Липовый ветер - страница 19



Я смотрела на нее во все глаза, достраивая картинку, читая между строк, подставляя имена и даты. Как же ей, должно быть, одиноко здесь, если она так охотно со мной общается. Фира ведь не говорила по-английски, совсем, кроме «здрасьте-спасибо», она ничего и не могла сказать. Ну еще «ай лав ю».

Так у меня появилась подруга.

– Как ты думаешь, сколько ей лет, ну примерно? – спрашивал Алекс.

– Не знаю. Семьдесят? Если Боре хорошо за сорок, то ей где-то шестьдесят пять или шесть. Или что-то около.


Я называла ее Фира Михайловна, ей это, мне кажется, нравилось. Очень скоро я рассказала ей свою жизнь, что было, в общем, нетрудно. Мы довольно редко встречались, но по телефону говорили часто и подолгу. Однажды Фира пригласила нас в гости. Жили они в недалеком пригороде, в красивом доме рядом с Массачусетс-авеню. Фира Михайловна провела нас в гостиную и усадила в круглые замшевые кресла. В доме все блестело, сияло и пело. Не только классическая музыка из тихой колонки, а и вся мебель и убранство. На стенах много фотографий. Юный Боря в белом халате со стетоскопом, руки в карманах, на лице строгость. Боря во фраке у рояля, рядом два пожилых музыканта, скрипач и альтист, они уже расчехлили инструменты, но играть не начали, только разговаривают о чем-то смешном и приятном.

– Это Борин отец и наш друг, альтист, я вам рассказывала.

– Да-да, я его узнала.

В гостиную входит Боря, не во фраке, но в костюме с галстуком, несет бутылку с вином, разливает в четыре бокала. Фира говорит:

– Боря, может быть, Анечка не будет пить вино, надо же спросить у человека.

– Да, я не буду.

– Вы совсем не пьете вина?

– Я обычно пью, но пока мне нельзя

Фира улыбается мне и подмигивает:

– Еще месяцев семь нельзя, так ведь?

Я смотрю в изумлении:

– Откуда вы?.. Когда же я успела сказать?

– Ну что, разве все нужно говорить? Я сразу поняла, как вы в дверь вошли, у вас такое сияние на лице!


Однажды случилось ужасное. Алекс уехал в одну из своих военных командировок. Я так не хотела, чтоб он ехал, но отговаривать не стала, знала, что для него это важнее всего. Он любил свою работу именно из-за таких поездок. Тогда шла война в Югославии, и Алекс должен был ехать на фронт, была его очередь освещать события из «горячих» точек. В такие командировки отправляли именно молодых бездетных журналистов. Учитывая, что у нас через три месяца должна была родиться дочь, это, скорее всего, была его последняя такая поездка. Он собрался за час, сказал, что уезжает максимум на неделю, и отбыл. Я даже не поехала в аэропорт, он настоял. Долетел до Белграда, сразу позвонил и обещал впредь звонить каждый день. Это обещание было совершенно выполнимо даже в те времена, когда мобильный телефон еще был редкостью, потому что военные корреспонденты возили с собой спутниковые телефоны для связи со штабом в любых условиях, из любой географической точки. Тогда они были огромные, как чемоданы. Я спокойно легла спать.

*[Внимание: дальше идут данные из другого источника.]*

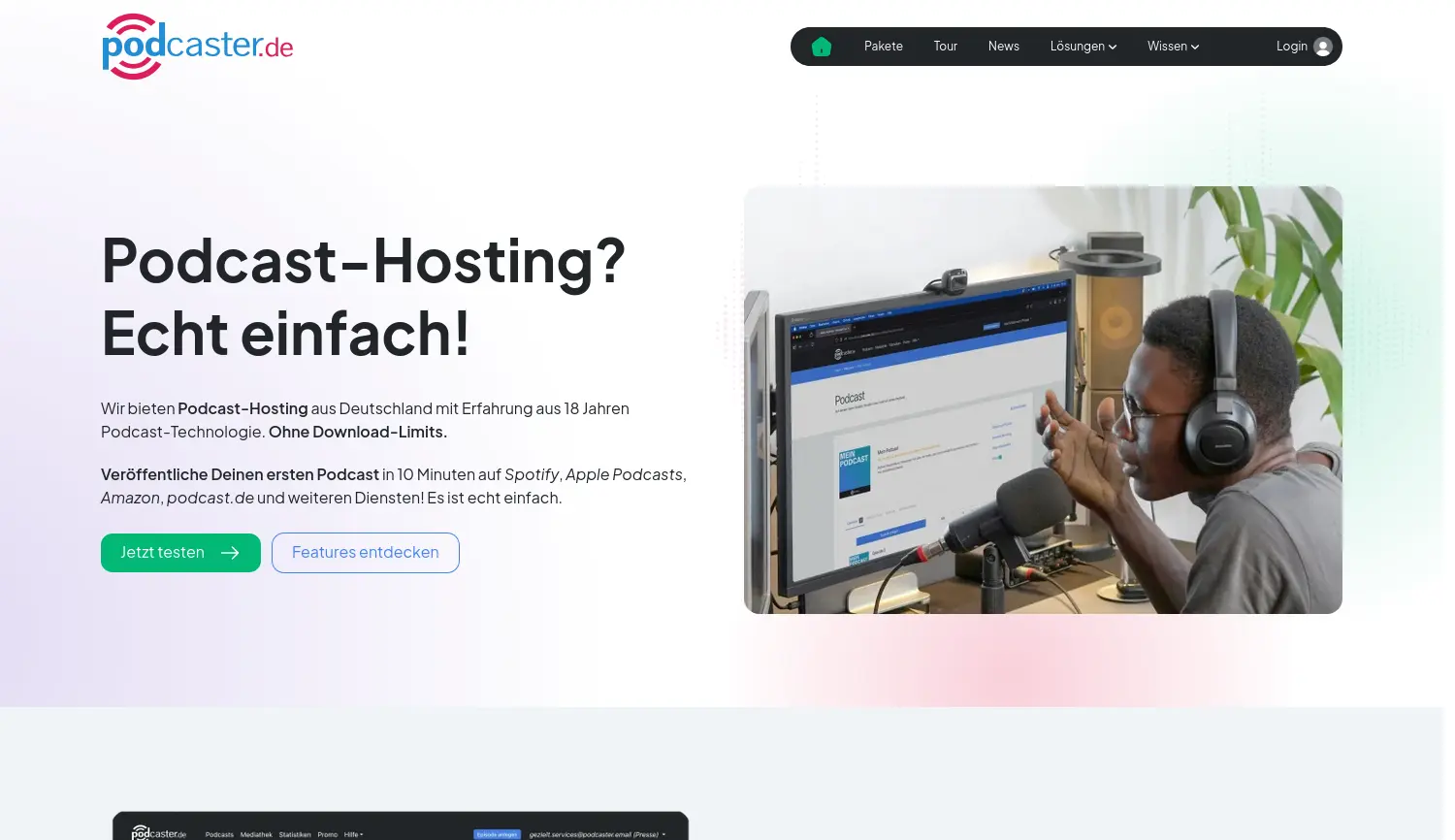Image resolution: width=1455 pixels, height=840 pixels.
Task: Go to the Tour menu item
Action: (x=945, y=47)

Алекс не позвонил ни завтра, ни послезавтра. Он просто пропал. В вашингтонском офисе не могли ничего сказать, настойчиво советовали не волноваться и обещали сообщить, как только будут новости. В парижском офисе тоже ничего не могли сказать, но связали меня с бюро в Белграде. А там я и узнала, что от Алекса никто ничего не слышал уже более суток.

Я засобиралась в Белград. Звоню в авиалинии, чтобы купить билет, жду полчаса на холоде и слышу второй звонок. Это Фира звонит, потому что «ей что-то неспокойно». Она меня отговорила лететь немедленно, просила подождать до утра. Я согласилась, решила, что с утра первым делом поеду прямо в аэропорт и буду брать билет уже там. Глубокой ночью позвонил начальник Алекса и сообщил, что его нашли в хорватском военном госпитале. И что за ним уже полетели сотрудники из парижского офиса: им поближе. Я не отправилась в Хорватию только потому, что меня насильно удержала Фира, она сидела на моем новом диване и держала меня за руку. А Боря носился вокруг.